[OBJECTIVE]: Please output everything from the line containing "Given: Click the company" down to the line containing "pos(28,236)" in the data as a numbered list, leaving out blank lines.
+-------+
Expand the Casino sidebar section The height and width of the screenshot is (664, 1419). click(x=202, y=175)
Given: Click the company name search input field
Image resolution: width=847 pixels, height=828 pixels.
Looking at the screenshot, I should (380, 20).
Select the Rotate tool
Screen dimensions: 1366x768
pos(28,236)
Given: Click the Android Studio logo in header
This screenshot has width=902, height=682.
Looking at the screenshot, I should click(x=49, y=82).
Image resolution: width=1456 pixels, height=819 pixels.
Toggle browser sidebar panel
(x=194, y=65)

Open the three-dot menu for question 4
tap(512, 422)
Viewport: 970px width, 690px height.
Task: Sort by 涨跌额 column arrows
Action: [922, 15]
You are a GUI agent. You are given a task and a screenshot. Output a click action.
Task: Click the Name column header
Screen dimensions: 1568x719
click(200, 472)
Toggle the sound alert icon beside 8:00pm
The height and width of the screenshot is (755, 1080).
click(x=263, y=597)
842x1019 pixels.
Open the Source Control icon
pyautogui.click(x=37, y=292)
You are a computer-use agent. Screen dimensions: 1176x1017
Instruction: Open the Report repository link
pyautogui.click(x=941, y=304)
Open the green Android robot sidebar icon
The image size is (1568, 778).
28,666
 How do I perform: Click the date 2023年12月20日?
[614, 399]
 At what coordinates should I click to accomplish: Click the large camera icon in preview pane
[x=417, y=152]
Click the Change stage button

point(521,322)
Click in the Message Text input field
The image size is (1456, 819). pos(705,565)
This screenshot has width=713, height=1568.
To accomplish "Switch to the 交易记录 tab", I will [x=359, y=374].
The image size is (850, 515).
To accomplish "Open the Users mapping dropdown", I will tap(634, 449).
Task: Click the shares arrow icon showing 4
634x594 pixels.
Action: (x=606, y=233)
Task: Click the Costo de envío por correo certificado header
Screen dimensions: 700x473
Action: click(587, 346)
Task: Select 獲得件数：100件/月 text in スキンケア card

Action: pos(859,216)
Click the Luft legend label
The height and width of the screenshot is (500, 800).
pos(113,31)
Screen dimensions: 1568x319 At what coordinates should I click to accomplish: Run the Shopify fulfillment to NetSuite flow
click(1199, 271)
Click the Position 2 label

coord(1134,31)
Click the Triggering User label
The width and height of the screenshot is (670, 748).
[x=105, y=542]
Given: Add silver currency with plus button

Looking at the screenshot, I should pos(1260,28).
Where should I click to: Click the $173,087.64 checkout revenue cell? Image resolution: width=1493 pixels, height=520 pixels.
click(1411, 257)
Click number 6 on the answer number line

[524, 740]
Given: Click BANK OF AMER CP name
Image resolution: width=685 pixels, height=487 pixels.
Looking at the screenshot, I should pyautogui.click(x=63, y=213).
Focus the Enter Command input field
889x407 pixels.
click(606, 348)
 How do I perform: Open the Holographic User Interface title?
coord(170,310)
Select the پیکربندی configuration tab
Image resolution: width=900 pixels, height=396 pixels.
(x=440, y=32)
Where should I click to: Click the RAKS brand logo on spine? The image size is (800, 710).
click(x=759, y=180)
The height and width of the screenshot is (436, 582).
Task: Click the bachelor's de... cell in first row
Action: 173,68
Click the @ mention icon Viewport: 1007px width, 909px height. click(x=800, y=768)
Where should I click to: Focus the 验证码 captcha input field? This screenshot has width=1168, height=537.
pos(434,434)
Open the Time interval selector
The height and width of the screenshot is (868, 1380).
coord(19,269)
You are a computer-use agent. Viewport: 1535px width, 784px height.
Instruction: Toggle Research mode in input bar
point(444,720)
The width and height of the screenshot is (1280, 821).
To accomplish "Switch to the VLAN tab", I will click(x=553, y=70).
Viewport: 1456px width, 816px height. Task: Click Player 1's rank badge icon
+-------+
[EXERCISE RESPONSE]:
1. Given: Click the company name search input field
2. Image resolution: width=847 pixels, height=828 pixels.
3. Looking at the screenshot, I should (380, 20).
4. Select the Rotate tool
5. Screen dimensions: 1366x768
6. pos(28,236)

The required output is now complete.